* INSTRUCTIONS FOR THE TASK: The output consists only of the lines from the one with "615x307 pixels. At" through the end of the records, each printed exactly, and contains no pictures.
══ MATERIAL FOR THIS EXERCISE ══
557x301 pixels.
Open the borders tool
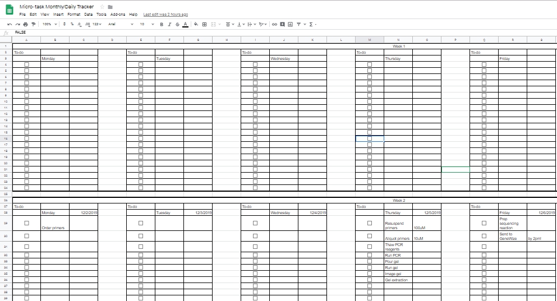pyautogui.click(x=205, y=24)
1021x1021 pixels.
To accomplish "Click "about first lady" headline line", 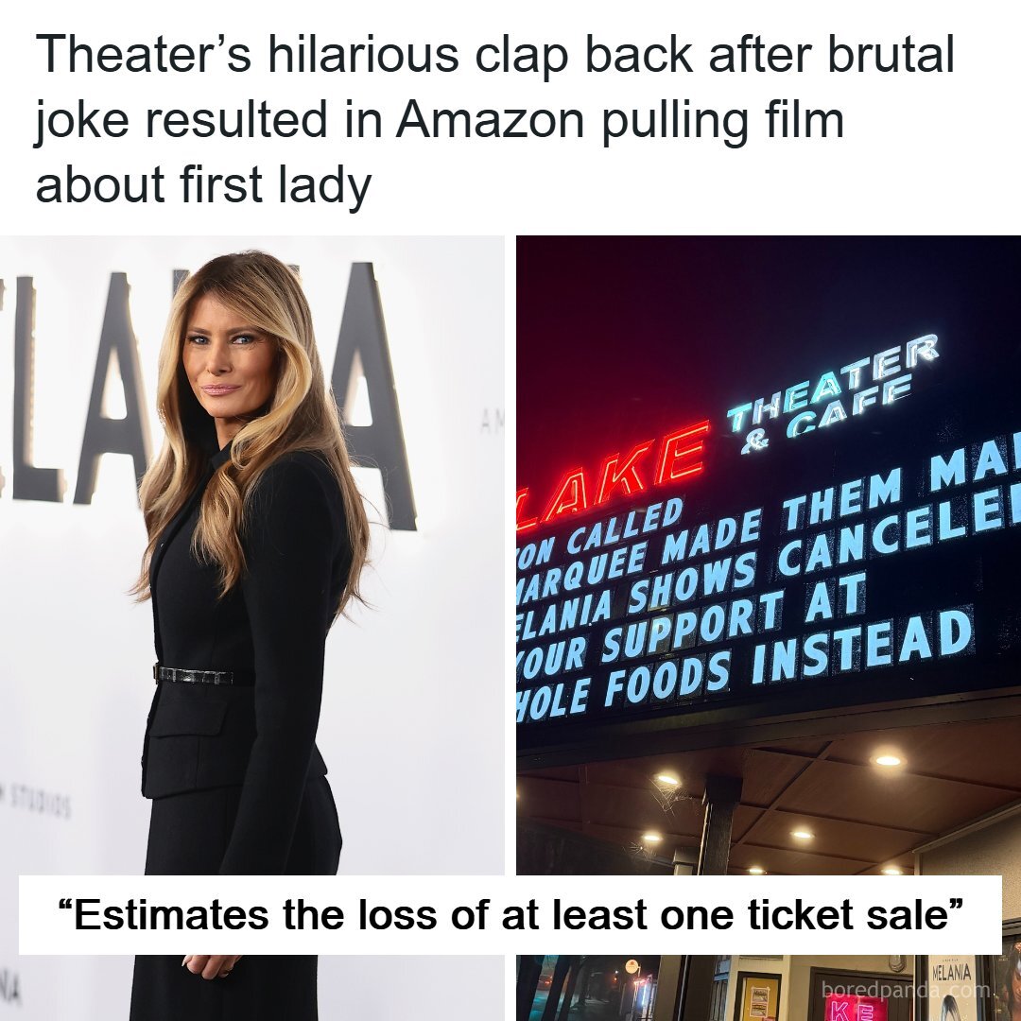I will click(x=203, y=185).
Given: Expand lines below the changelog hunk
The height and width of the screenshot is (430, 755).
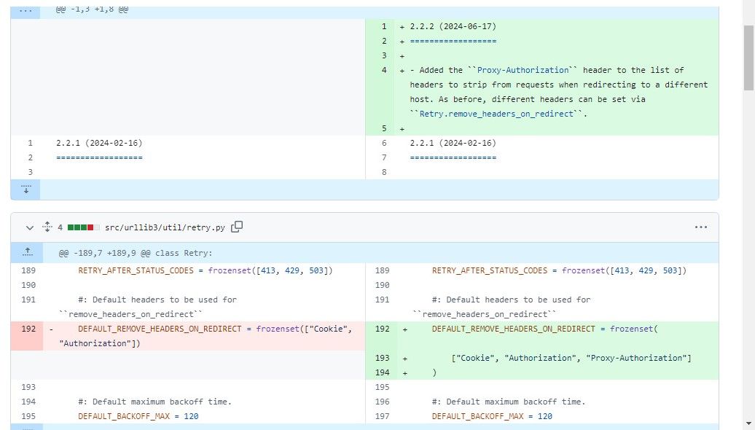Looking at the screenshot, I should (26, 189).
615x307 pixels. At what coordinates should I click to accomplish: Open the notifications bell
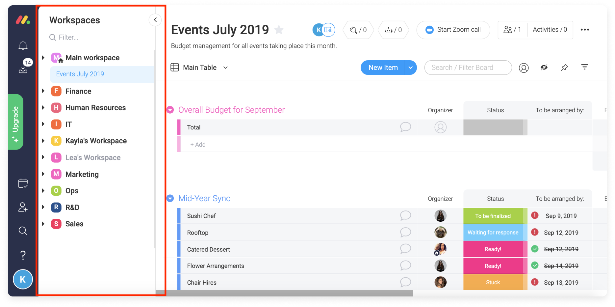click(x=23, y=45)
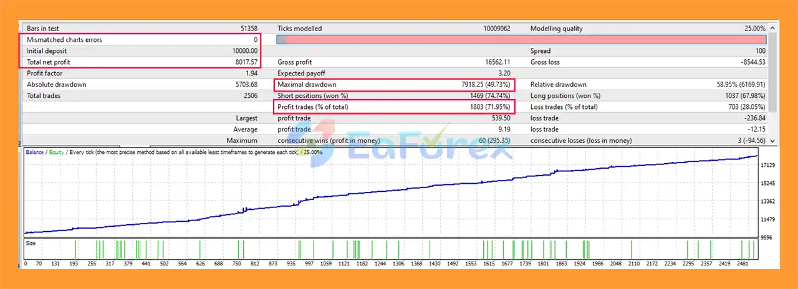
═══
* RESULT OF THE EXERCISE:
615x307 pixels. At what coordinates should I click to accomplish: Open the notifications bell
click(x=23, y=45)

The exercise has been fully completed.